Critical care management of patients with hemophagocytic lymphohistiocytosis

Critical care management of patients with hemophagocytic lymphohistiocytosis

Sophie Buyse;Luis Teixeira;Lionel Galicier;Eric Mariotte;Virginie Lemiale;Amélie Seguin;Philippe Bertheau;Emmanuel Canet;Adrienne de Labarthe;Michaël Darmon;Michel Rybojad;Benoit Schlemmer;Elie Azoulay;Sophie Buyse;Luis Teixeira;Lionel Galicier;Eric Mariotte;Virginie Lemiale;Amélie Seguin;Philippe Bertheau;Emmanuel Canet;Adrienne de Labarthe;Michaël Darmon;Michel Rybojad;Benoit Schlemmer;Elie Azoulay;
intensive care medicine 2010 Vol. 36 pp. 1695-1702
256
buyse2010intensivecritical

Abstract

Hemophagocytic lymphohistiocytosis (HLH) is a life-threatening condition associated with multiple organ dysfunction.

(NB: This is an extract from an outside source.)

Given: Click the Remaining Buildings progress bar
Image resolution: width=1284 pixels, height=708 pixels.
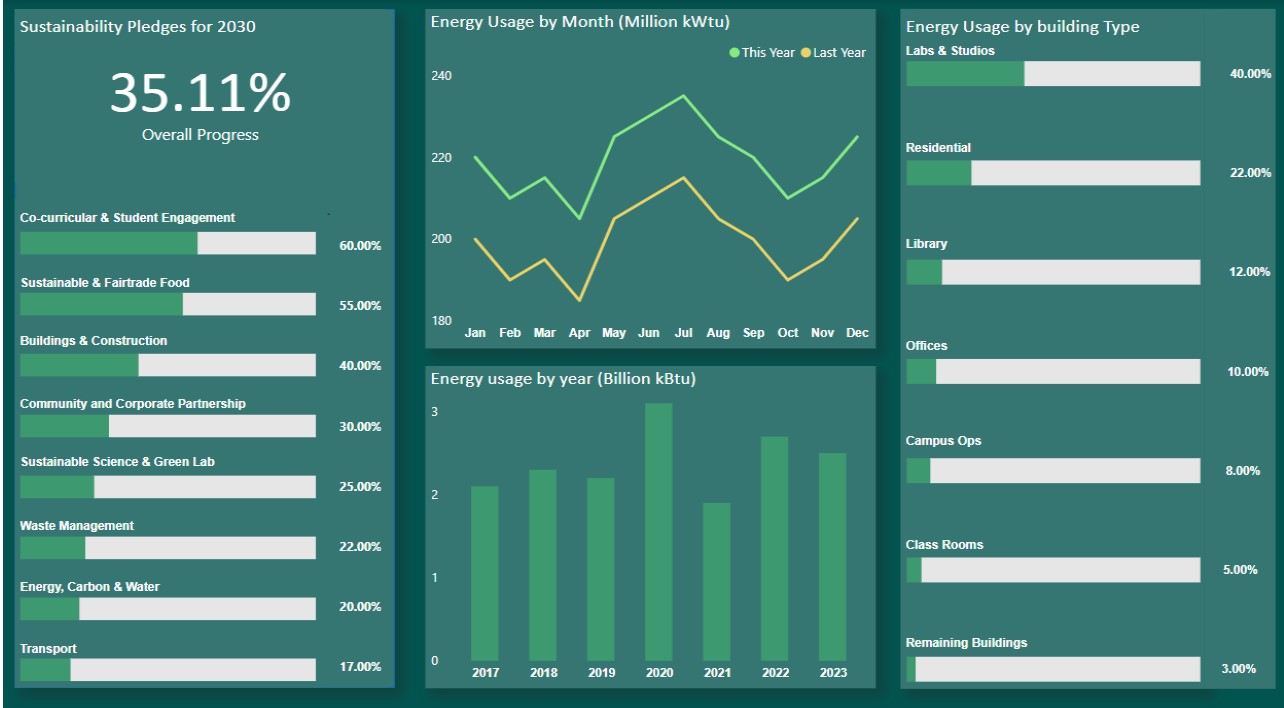Looking at the screenshot, I should [1052, 669].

We sought to describe ICU management and outcomes in HLH patients meeting HLH-2004 criteria and to identify determinants of mortality. Retrospective study between January 1998 and January 2009. Medical ICU of a teaching hospital. Among the 72 patients fulfilling the HLH-2004 criteria, we report the 56 patients with complete follow-up and no missing data. None. Clinical and laboratory data were abstracted from the medical records. Median SOFA score at admission was 6.5 (IQR, 4–8). At ICU admission, the number of HLH-2004 criteria was 6 (5–7). Sixty-six precipitating factors were found in 52 patients and consisted of 43 tumoral causes (8 Castleman’s diseases, 18 B cell lymphoma and 17 various malignancies), 13 non-viral infections and 10 viral infections. Underlying immune deficiency was present in 38 (67.8%) patients. Etoposide was used in 45 patients, corticosteroids in 31 and intravenous immunoglobulins in 3. Mechanical ventilation was required in 32 patients, vasoactive agents in 30 and renal replacement therapy in 19. Hospital mortality was 29/56 patients. By multivariate analysis, factors associated with increased hospital death were shock at ICU admission [OR, 4.33; 95% confidence interval (95% CI), 1.11–16.90; P = 0.03] and platelet count <30 g/l (OR, 4.75; 95% CI, 1.20–18.81; P = 0.02). B cell lymphoma [odds ratio (OR), 0.17; 95% CI, 0.04–0.80; P = 0.02] and Castleman’s disease (OR, 0.11; 95% CI, 0.02–0.90; P = 0.04) were associated with increased hospital survival. Aggressive supportive care combined with specific treatment of the precipitating factor can produce meaningful survival in patients with HLH responsible for multiple organ failures. Survival is highest in patients with HLH related to Castleman’s disease or B cell lymphoma.